[start of Data records]

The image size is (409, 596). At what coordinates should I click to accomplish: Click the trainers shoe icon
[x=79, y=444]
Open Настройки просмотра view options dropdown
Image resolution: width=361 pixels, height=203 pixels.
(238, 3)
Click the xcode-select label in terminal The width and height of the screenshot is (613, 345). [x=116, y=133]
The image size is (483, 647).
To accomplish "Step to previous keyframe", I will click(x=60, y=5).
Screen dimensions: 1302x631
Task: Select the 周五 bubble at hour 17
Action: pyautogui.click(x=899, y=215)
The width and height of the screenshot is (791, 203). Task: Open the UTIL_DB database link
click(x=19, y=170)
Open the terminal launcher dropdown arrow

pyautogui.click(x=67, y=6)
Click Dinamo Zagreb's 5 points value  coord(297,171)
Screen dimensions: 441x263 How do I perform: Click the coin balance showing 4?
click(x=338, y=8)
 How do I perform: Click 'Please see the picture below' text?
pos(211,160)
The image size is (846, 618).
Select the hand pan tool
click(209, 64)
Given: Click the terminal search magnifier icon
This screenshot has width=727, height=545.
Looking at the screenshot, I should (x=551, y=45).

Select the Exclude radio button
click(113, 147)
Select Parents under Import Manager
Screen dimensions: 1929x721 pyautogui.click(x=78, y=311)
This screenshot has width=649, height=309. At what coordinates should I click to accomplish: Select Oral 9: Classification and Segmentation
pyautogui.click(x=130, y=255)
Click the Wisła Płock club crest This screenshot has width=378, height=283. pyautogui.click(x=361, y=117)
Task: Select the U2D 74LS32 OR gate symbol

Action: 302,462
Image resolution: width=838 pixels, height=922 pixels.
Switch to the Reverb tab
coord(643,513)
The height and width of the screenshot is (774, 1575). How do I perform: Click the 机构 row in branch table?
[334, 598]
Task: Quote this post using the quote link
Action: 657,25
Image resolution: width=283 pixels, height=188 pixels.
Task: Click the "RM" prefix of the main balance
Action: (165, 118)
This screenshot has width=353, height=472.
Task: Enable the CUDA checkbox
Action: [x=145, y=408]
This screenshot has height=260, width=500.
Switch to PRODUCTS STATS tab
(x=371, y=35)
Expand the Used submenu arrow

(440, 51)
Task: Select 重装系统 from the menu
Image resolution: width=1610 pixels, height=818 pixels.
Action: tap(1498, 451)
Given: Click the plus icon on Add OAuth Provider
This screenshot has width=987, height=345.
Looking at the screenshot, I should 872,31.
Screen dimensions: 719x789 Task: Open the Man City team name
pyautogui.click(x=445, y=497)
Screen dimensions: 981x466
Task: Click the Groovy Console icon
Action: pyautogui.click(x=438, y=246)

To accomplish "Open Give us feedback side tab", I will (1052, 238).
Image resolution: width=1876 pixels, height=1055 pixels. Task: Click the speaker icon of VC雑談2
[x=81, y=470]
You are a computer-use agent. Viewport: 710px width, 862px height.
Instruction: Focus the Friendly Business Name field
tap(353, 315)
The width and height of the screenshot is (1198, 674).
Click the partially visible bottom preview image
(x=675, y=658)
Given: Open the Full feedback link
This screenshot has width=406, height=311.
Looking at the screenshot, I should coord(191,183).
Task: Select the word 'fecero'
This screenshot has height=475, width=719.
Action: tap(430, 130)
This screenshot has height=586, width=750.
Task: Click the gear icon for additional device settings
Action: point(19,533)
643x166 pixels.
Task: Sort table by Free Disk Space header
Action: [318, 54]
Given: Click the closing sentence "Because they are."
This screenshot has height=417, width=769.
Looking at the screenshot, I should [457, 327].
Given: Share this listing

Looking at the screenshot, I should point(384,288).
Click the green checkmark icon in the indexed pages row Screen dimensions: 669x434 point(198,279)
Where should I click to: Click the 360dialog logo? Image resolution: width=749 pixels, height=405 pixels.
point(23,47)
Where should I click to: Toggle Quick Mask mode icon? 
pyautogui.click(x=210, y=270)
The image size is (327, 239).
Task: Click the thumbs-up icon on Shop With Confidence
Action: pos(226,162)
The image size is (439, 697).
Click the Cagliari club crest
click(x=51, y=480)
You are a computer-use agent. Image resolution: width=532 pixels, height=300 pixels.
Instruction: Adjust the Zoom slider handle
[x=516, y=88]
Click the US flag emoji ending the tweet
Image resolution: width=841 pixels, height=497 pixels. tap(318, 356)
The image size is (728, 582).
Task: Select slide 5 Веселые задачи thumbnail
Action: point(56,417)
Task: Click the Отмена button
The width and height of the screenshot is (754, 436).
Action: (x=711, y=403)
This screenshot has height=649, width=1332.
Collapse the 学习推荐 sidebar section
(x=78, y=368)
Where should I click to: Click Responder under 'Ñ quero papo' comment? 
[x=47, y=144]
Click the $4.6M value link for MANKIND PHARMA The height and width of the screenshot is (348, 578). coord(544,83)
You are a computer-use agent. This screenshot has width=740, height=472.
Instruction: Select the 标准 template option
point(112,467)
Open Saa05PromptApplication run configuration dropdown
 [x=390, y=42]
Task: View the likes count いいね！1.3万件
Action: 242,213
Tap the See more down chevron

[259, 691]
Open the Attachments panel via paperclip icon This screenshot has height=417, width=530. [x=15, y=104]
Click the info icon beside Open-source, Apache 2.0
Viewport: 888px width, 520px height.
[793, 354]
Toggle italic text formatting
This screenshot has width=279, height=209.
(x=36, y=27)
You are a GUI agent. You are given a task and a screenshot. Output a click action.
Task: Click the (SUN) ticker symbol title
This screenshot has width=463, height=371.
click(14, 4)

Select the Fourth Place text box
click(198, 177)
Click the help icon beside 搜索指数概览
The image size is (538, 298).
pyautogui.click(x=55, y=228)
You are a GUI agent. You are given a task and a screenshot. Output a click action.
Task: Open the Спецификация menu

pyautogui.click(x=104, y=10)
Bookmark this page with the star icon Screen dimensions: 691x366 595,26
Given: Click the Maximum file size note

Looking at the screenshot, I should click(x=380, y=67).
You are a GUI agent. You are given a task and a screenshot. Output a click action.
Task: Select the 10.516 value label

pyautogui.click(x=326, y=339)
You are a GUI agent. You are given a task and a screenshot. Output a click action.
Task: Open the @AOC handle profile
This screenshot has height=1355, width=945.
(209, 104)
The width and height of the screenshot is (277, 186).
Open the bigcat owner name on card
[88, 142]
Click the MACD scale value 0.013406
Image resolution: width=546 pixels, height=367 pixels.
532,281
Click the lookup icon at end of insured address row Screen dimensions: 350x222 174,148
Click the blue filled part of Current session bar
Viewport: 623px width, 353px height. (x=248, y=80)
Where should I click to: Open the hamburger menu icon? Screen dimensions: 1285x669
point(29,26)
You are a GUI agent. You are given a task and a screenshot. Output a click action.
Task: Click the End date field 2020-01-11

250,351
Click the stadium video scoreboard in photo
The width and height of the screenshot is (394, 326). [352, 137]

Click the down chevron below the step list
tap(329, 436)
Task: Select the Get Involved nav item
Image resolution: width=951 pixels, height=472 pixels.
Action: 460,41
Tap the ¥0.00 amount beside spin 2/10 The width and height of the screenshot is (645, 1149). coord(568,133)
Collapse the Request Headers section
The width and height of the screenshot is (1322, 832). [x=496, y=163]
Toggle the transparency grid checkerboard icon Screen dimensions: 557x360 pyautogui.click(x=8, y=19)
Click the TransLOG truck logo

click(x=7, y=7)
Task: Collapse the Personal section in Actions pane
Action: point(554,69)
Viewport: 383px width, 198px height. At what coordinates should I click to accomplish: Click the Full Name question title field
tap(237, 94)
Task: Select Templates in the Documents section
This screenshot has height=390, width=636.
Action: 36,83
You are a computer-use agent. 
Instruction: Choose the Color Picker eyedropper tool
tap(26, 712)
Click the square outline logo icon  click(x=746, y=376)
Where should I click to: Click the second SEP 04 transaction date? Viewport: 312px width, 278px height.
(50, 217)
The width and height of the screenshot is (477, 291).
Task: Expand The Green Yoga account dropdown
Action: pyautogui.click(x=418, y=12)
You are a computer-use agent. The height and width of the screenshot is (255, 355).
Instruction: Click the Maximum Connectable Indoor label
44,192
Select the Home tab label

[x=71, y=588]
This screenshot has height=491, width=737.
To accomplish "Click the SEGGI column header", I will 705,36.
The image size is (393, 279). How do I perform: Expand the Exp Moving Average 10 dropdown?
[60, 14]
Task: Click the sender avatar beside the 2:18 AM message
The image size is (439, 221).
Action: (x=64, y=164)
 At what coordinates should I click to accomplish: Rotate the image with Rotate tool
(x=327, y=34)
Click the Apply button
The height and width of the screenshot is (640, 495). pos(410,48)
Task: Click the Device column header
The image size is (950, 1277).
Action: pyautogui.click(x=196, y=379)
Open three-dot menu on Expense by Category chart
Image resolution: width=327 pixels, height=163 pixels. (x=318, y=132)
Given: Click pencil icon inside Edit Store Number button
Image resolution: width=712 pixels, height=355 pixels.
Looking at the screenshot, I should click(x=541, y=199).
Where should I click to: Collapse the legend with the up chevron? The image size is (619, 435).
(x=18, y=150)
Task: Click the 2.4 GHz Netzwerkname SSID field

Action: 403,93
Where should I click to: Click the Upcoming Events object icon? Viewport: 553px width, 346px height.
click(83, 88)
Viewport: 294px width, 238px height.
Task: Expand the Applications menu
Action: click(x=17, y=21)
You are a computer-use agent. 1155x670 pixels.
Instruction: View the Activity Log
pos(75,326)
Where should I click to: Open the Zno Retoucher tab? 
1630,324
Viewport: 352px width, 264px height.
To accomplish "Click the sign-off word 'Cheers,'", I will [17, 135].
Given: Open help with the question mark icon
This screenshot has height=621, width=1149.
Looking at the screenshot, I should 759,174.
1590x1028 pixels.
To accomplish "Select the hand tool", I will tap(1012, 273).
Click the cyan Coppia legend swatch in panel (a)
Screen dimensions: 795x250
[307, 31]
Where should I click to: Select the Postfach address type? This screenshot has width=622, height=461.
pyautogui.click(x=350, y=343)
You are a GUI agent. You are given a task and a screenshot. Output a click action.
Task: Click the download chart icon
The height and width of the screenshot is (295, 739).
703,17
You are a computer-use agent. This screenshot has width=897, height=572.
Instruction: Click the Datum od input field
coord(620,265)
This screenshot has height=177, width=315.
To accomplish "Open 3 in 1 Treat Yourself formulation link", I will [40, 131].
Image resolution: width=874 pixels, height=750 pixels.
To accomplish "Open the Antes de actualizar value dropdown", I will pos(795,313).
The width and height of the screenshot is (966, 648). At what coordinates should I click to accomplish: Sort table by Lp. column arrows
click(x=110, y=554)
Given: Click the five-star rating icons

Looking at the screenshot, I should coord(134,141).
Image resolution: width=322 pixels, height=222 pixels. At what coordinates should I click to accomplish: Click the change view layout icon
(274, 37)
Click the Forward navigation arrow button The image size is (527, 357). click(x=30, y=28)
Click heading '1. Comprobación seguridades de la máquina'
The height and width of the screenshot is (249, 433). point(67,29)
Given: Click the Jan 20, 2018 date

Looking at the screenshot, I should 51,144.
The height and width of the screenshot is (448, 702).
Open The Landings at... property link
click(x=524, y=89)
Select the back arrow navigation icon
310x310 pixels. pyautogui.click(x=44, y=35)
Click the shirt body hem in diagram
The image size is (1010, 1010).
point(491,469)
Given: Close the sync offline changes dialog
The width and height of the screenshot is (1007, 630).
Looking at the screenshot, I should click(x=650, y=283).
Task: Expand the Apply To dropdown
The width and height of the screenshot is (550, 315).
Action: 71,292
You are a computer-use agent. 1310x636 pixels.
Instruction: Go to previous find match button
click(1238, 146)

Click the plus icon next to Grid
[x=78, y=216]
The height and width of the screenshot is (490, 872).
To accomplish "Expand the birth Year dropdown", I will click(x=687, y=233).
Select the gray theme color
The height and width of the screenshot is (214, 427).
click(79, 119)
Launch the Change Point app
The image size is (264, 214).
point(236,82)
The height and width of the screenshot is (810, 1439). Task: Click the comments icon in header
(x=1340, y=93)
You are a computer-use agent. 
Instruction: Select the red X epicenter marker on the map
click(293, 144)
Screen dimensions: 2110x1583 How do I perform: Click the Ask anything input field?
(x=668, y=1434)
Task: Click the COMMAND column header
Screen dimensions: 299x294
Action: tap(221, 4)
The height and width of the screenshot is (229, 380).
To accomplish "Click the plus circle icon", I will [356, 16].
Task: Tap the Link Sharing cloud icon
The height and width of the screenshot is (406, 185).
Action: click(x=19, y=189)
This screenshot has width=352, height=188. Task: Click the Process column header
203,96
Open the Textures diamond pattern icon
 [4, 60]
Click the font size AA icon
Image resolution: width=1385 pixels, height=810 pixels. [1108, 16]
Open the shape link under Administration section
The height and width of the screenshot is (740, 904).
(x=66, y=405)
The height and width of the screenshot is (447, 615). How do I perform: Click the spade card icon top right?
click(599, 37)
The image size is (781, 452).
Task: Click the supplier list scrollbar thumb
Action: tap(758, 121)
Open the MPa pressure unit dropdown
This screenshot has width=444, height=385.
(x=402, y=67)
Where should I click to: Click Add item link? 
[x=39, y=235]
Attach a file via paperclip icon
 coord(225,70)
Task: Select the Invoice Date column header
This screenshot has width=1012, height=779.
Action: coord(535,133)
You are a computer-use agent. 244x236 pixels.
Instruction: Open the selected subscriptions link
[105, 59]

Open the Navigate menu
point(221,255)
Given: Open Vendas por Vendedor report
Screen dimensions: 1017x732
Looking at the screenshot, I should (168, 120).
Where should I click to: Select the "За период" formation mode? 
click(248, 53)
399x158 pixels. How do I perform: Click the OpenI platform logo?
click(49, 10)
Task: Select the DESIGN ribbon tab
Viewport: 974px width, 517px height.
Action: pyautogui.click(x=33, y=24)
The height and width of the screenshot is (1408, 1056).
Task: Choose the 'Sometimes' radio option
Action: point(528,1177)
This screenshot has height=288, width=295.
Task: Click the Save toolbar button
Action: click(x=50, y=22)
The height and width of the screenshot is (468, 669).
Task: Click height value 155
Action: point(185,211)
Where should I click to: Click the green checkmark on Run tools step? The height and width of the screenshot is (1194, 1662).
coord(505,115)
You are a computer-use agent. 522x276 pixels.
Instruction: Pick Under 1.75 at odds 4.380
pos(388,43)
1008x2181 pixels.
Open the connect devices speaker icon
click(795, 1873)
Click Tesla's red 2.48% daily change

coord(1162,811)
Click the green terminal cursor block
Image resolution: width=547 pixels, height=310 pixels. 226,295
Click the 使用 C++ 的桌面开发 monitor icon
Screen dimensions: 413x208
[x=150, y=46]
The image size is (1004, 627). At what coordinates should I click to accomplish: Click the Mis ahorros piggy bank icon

[end of Data records]

• [Required task]: Rewrite the lines starting at "Task: Click the Device column header" and ending at "Action: click(x=17, y=21)", substituting "network name" for "Netzwerkname" and leaving everything else unchanged.

• [Completed exercise]:
Task: Click the Device column header
The image size is (950, 1277).
Action: pyautogui.click(x=196, y=379)
Open three-dot menu on Expense by Category chart
Image resolution: width=327 pixels, height=163 pixels. (x=318, y=132)
Given: Click pencil icon inside Edit Store Number button
Image resolution: width=712 pixels, height=355 pixels.
Looking at the screenshot, I should click(x=541, y=199).
Where should I click to: Collapse the legend with the up chevron? The image size is (619, 435).
(x=18, y=150)
Task: Click the 2.4 GHz network name SSID field

Action: 403,93
Where should I click to: Click the Upcoming Events object icon? Viewport: 553px width, 346px height.
click(83, 88)
Viewport: 294px width, 238px height.
Task: Expand the Applications menu
Action: click(x=17, y=21)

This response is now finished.